What needs to be done
What is the number of lines in this data that contain the word "will"? Give the number alone.

[[ Supplied records, beginning ]]

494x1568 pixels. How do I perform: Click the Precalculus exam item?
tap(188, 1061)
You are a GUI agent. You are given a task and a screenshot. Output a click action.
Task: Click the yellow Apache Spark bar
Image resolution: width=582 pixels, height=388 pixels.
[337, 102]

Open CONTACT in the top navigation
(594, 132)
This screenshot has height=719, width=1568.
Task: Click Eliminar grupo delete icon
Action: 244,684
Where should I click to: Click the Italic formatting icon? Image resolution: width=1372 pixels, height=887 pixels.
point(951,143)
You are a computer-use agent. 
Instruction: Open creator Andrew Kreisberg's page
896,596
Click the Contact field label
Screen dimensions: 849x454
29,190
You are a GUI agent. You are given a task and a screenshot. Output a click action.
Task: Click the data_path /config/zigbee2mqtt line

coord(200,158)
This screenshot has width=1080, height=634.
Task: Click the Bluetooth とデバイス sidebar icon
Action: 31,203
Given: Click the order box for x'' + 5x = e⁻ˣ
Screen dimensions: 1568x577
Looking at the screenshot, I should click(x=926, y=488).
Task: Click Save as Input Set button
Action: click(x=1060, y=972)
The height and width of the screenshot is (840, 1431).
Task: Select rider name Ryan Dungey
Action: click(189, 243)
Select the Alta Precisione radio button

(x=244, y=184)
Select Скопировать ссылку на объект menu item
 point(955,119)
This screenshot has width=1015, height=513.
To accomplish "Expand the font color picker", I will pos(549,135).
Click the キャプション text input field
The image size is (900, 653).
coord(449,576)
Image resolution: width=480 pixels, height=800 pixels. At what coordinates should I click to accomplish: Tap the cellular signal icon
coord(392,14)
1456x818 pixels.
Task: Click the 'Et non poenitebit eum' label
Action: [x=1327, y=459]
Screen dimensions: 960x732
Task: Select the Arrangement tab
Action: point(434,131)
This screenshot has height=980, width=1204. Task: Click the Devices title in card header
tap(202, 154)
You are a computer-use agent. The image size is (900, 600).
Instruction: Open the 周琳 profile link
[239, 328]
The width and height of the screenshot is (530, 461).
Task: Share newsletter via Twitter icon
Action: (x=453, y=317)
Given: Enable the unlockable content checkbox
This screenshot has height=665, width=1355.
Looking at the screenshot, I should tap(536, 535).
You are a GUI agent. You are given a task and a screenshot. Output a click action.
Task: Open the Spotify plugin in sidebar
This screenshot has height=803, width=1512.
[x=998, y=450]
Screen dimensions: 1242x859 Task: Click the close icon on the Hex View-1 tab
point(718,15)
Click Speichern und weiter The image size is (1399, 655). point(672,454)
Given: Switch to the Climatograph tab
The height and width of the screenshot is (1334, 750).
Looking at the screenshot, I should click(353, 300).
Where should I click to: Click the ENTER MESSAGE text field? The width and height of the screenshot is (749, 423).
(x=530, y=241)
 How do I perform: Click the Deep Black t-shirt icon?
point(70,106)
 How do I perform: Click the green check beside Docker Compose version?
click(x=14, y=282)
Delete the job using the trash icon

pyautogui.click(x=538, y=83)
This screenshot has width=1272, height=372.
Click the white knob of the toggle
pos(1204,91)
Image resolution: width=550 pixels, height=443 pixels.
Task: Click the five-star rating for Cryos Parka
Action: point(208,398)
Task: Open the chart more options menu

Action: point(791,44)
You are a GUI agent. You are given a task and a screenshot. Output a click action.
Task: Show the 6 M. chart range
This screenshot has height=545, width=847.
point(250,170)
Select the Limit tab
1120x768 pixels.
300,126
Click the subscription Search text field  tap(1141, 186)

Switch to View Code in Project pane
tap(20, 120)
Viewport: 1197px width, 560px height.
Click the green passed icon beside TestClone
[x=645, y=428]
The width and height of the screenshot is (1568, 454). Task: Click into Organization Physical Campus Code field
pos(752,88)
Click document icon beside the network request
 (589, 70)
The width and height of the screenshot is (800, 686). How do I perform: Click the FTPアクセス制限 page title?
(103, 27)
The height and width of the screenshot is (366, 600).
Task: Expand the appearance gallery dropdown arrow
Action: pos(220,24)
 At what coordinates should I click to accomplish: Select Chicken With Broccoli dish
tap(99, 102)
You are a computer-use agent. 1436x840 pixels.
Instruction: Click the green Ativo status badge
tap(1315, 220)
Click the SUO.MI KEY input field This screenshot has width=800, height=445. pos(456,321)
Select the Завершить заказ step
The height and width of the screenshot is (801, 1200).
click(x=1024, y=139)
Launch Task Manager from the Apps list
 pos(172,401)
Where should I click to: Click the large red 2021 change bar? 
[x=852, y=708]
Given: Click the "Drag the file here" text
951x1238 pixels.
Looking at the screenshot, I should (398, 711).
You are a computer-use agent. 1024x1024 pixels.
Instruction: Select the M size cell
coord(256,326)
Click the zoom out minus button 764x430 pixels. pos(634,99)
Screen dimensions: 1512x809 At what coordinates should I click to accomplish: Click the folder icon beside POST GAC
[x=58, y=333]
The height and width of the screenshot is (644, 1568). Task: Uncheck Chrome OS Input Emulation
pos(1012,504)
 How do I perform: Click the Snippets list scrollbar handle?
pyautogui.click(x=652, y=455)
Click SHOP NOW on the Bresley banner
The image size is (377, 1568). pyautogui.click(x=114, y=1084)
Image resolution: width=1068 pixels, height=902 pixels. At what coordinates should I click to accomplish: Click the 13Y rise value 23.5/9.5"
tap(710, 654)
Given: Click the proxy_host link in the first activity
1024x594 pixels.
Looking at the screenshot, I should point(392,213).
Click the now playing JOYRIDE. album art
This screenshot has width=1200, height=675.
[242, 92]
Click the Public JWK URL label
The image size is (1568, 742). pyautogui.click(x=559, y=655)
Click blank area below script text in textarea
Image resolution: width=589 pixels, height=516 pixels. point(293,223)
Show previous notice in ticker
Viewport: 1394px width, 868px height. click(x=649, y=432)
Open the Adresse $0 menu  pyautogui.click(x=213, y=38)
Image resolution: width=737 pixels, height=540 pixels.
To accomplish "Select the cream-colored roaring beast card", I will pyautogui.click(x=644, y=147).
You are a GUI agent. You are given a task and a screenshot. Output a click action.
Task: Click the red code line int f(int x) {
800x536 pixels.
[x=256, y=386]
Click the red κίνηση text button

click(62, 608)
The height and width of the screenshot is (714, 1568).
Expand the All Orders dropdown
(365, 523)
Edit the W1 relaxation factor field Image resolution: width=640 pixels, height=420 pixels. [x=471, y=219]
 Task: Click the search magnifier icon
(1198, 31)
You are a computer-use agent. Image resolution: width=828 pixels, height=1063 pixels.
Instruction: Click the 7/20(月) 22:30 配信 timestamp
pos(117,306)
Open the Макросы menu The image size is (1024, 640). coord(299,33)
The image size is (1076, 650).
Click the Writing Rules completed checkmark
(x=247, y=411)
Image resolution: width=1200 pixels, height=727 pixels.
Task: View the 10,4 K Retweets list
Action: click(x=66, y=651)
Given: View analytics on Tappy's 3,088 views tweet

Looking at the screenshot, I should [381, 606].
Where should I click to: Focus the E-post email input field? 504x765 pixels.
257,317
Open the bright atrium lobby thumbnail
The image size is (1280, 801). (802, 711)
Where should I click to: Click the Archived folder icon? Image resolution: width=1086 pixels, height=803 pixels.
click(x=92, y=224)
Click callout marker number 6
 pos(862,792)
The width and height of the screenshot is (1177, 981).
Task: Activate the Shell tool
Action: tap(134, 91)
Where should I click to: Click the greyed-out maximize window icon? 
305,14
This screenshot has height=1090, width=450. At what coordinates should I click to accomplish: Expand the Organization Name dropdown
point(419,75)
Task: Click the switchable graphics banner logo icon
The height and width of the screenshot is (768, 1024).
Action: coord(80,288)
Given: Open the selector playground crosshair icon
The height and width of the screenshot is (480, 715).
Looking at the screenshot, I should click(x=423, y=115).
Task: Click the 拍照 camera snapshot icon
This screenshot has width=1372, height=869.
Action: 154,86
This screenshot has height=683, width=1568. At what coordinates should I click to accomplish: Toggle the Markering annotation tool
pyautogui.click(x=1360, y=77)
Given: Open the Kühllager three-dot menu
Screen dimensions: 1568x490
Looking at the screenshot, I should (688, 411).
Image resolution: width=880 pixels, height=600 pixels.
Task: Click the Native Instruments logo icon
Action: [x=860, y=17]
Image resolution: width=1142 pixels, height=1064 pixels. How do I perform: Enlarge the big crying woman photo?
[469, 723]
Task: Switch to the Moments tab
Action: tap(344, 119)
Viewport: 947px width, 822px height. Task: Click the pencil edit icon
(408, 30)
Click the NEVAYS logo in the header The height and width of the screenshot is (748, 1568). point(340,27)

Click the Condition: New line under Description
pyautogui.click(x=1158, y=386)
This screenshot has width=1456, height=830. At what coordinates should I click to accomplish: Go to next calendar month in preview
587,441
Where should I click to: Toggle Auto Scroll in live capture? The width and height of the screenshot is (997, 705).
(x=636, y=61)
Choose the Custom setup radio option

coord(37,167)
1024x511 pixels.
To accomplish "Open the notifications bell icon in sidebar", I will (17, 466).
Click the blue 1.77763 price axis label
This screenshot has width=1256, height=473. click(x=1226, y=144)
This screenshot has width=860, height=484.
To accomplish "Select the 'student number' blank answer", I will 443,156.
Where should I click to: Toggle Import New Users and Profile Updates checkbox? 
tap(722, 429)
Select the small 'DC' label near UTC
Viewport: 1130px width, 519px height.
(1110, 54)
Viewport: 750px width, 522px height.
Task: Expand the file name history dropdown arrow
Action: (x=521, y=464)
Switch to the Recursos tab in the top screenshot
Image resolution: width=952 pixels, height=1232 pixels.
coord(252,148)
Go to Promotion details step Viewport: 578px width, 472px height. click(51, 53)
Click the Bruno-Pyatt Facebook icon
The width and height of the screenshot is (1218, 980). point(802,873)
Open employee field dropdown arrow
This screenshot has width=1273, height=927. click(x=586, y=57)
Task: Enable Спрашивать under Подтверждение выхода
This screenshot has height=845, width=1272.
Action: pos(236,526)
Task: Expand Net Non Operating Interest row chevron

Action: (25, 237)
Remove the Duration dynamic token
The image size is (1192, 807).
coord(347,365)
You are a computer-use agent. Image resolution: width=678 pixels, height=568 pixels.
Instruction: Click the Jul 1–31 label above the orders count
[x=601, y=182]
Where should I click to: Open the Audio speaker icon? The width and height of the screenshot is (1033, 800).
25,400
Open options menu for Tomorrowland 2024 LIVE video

[[ Supplied records, end ]]

Solution
4